Overview
The Environmental Fluid Dynamics Code (EFDC) is a widely applied three-dimensional hydrodynamic model. In the vertical, EFDC uses a sigma coordinate transformation with the same number of layers for all cells in the domain. While layer thickness varies cell to cell to accommodate varying depths, the constant number of layers introduces a well-known error in the density gradient terms — the pressure gradient error — which is most pronounced in regions with steeply varying bathymetry.
Approach
A new, computationally efficient vertical layering approach was developed and applied to EFDC. The vertical layering scheme was modified to allow the number of layers to vary over the model domain: each cell can use a different number of layers, constant in time, while layer thickness varies in time to accommodate changing depths.

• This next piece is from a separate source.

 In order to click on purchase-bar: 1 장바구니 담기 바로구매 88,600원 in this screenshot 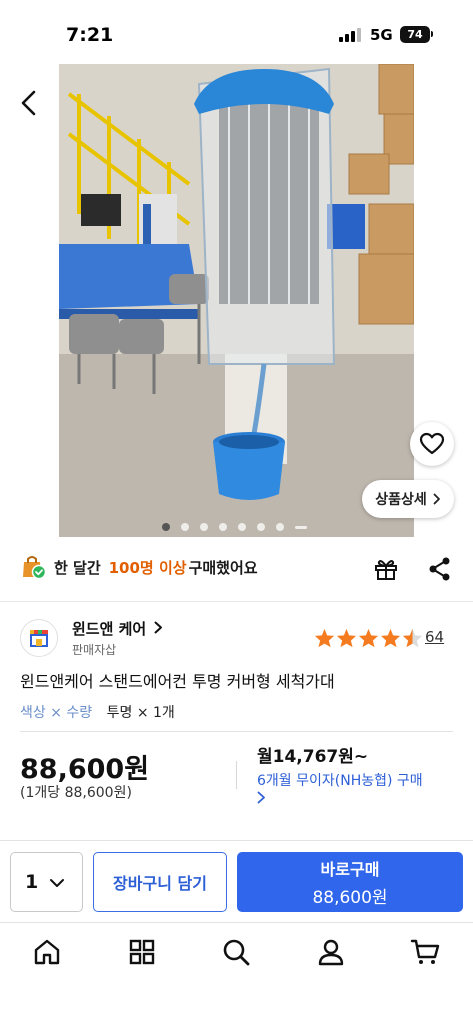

The z coordinate system varies for each cell face, matching the number of active layers to adjacent cells. The new version is more computationally efficient than a similarly configured sigma stretch grid, making models with 20 to 50 layers or more practical for typical projects.
Key Findings
The approach was tested with several hypothetical test cases and applied to Lake Washington in Seattle, which has steep bottom gradients and sharp thermoclines. The results indicate that the vertical variation of temperature and the thermal stratification are more accurately reproduced, providing a significant improvement over the earlier sigma coordinate transformation method.